[THE PROBLEM] Scan the records below. Copy every line in which the word "Create" appears.

[EXERCISE MATERIALS]
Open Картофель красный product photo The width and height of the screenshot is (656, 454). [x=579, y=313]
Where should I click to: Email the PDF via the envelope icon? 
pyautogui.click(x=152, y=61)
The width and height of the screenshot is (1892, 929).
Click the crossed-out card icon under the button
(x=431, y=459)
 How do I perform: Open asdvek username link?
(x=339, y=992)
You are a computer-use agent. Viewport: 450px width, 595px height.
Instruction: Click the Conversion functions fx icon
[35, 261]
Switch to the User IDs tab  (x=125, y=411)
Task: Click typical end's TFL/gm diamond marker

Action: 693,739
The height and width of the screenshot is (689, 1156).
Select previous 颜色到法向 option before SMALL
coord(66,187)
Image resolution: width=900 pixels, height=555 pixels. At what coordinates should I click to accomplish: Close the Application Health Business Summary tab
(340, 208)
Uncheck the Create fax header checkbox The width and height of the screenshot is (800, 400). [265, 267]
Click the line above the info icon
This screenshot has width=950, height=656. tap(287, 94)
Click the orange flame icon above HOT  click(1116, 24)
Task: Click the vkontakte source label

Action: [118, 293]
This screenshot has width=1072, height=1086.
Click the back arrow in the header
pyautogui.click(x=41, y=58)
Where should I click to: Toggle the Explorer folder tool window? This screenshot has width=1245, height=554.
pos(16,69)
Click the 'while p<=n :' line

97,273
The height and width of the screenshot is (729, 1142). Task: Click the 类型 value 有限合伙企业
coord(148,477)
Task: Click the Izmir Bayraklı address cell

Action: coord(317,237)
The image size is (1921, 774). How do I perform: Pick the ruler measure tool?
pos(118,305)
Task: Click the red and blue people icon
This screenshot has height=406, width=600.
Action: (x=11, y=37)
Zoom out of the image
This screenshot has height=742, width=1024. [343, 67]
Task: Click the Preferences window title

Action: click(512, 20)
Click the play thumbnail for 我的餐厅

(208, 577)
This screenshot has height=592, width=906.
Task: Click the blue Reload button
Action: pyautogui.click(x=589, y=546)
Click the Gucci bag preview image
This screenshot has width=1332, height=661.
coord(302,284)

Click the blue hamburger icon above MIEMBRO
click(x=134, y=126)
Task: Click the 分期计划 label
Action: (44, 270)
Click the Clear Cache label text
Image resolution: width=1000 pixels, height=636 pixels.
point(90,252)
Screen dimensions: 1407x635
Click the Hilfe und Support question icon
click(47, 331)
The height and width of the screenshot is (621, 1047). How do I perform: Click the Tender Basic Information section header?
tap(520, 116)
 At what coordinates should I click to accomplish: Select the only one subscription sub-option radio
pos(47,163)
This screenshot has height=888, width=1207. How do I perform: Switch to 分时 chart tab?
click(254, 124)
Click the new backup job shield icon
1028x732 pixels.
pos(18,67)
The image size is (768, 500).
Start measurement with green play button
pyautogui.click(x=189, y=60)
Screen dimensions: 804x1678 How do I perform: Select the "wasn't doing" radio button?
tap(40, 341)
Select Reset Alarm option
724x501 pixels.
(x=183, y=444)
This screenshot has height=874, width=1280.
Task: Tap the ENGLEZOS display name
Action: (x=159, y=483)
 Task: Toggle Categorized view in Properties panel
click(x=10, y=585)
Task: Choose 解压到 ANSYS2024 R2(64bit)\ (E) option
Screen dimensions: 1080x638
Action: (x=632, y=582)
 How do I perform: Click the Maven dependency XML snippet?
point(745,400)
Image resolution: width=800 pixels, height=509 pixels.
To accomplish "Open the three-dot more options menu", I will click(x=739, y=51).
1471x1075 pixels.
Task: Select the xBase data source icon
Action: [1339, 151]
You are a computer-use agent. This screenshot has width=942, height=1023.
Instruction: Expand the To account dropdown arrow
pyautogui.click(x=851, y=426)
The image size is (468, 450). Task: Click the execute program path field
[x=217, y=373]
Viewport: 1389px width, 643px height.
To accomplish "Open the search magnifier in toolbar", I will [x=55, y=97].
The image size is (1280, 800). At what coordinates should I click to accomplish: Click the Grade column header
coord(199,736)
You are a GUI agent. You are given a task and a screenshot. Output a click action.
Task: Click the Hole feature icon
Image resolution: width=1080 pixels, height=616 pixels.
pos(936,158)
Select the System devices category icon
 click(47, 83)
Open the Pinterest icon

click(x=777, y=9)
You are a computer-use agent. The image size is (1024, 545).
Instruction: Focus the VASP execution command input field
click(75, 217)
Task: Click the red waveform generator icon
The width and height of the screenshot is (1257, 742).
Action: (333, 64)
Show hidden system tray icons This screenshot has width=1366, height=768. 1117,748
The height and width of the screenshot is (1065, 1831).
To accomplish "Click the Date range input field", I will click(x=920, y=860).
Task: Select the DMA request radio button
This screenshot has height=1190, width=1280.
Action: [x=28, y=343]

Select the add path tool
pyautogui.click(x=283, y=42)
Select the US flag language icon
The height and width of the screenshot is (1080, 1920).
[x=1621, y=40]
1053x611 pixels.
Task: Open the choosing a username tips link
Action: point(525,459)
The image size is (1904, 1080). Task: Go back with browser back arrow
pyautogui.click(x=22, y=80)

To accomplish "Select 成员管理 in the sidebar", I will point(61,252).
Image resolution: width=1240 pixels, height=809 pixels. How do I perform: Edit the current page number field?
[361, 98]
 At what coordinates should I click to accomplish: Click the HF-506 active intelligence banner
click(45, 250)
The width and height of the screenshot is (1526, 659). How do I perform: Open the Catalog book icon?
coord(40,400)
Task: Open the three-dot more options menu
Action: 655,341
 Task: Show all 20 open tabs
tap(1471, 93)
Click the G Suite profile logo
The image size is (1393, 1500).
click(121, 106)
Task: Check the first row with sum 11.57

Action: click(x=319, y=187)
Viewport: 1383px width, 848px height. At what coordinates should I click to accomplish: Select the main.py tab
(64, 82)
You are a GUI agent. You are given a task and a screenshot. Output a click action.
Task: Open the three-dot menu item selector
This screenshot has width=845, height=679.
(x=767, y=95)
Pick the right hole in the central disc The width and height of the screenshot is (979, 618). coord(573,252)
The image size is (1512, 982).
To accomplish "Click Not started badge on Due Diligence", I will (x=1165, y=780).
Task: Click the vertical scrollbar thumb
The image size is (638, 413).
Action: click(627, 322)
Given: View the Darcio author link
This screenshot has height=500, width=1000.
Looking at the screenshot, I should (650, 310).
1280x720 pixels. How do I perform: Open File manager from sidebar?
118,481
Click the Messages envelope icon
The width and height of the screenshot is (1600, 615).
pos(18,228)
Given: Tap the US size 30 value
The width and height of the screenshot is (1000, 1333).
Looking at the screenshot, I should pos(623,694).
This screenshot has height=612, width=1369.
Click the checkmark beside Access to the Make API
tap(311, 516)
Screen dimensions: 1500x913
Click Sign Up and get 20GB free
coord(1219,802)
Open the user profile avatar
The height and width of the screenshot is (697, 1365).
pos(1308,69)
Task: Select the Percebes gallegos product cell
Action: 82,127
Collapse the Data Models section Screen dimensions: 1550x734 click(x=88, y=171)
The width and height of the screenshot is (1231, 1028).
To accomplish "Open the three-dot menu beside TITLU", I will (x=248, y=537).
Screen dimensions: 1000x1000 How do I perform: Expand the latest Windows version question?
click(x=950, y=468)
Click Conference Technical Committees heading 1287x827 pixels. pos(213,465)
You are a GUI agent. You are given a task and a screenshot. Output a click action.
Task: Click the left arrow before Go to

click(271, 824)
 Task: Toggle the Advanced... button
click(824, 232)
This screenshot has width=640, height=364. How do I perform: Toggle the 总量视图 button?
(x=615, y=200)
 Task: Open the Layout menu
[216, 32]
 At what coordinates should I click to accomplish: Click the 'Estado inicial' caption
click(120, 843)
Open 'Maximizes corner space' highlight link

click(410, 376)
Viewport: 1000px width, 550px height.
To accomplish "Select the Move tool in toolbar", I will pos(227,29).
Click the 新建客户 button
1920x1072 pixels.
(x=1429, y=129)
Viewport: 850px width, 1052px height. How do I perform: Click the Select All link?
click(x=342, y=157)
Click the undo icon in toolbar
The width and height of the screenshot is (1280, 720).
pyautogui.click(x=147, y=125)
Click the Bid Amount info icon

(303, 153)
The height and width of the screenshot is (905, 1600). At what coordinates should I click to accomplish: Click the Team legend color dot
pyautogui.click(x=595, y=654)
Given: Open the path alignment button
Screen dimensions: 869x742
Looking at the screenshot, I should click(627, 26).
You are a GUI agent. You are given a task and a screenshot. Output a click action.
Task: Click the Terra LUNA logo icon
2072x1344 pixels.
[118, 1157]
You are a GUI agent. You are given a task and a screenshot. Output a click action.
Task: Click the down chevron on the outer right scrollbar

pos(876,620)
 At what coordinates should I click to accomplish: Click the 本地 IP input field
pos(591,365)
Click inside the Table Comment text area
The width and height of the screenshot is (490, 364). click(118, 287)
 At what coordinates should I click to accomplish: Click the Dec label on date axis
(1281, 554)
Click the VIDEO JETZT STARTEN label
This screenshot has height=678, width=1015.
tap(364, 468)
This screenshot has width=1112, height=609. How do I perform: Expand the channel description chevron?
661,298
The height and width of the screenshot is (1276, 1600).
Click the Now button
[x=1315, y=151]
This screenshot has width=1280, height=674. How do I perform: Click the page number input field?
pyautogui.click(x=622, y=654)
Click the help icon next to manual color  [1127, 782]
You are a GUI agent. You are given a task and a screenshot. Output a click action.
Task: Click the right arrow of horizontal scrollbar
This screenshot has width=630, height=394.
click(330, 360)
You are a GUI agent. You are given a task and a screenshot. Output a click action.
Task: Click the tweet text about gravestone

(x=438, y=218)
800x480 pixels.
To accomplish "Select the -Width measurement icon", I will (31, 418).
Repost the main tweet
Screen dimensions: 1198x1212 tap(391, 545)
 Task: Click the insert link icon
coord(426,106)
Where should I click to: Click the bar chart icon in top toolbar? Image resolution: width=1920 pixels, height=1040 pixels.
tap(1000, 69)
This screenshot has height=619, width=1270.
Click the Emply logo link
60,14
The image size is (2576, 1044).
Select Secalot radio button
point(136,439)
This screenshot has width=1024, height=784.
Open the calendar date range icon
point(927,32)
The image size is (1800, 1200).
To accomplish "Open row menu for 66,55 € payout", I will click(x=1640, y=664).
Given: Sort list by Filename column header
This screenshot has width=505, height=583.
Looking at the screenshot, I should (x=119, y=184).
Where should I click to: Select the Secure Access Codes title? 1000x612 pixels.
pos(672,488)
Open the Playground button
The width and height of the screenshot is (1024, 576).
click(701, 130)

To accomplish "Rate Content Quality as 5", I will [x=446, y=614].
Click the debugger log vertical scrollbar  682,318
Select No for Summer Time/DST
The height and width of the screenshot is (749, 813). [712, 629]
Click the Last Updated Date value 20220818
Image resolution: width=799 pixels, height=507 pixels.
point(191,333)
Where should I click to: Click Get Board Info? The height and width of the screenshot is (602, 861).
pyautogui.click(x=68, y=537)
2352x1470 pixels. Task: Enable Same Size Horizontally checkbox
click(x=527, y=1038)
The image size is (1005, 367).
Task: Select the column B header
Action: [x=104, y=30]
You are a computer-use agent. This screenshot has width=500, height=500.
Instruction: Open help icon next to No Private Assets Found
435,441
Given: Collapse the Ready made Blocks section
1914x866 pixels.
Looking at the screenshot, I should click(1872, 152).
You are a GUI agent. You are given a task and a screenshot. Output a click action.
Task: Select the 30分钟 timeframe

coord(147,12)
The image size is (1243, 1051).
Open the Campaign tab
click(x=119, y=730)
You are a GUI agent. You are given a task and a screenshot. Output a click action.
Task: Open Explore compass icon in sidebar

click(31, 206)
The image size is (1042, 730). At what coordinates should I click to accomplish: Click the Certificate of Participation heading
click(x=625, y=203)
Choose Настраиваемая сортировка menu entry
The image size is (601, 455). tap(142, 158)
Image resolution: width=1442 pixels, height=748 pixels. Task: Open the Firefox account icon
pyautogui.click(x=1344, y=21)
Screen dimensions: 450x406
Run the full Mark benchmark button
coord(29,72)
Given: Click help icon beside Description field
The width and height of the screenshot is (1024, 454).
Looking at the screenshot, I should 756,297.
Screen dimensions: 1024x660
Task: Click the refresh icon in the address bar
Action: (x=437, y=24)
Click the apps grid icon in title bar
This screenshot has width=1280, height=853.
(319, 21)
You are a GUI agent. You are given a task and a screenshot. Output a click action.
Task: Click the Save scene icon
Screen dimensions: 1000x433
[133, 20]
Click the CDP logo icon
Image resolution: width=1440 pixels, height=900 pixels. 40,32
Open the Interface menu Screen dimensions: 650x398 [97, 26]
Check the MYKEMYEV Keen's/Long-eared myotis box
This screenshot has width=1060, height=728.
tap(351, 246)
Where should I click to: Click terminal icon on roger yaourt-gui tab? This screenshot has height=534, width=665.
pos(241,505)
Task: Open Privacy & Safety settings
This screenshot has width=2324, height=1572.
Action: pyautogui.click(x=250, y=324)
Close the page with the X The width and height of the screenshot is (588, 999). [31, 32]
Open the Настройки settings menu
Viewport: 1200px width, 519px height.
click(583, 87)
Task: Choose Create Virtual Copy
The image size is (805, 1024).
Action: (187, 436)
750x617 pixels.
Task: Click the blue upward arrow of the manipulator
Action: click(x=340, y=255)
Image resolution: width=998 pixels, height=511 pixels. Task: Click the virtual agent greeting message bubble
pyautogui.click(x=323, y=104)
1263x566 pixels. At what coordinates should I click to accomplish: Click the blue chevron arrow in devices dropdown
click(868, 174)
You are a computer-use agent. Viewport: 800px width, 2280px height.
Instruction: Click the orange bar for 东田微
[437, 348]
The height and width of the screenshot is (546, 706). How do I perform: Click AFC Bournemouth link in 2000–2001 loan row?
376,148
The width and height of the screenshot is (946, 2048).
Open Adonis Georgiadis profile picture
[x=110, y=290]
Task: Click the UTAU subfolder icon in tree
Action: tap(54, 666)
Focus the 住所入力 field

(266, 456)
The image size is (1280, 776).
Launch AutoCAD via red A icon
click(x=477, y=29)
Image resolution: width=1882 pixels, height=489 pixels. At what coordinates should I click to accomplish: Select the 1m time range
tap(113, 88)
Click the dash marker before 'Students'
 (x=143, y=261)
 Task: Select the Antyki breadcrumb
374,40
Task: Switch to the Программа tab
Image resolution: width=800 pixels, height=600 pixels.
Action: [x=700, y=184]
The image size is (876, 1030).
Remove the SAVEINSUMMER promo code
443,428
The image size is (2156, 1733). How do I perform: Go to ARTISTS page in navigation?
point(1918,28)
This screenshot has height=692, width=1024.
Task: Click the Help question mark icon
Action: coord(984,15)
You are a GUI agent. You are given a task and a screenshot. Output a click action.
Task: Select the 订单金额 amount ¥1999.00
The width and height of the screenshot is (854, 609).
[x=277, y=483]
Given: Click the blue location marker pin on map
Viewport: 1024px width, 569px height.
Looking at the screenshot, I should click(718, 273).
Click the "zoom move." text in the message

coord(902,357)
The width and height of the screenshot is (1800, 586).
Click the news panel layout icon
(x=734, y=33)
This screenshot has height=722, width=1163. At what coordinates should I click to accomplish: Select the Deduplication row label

[RESULT FOR THIS TASK]
Uncheck the Create fax header checkbox The width and height of the screenshot is (800, 400). [265, 267]
Task: Choose Create Virtual Copy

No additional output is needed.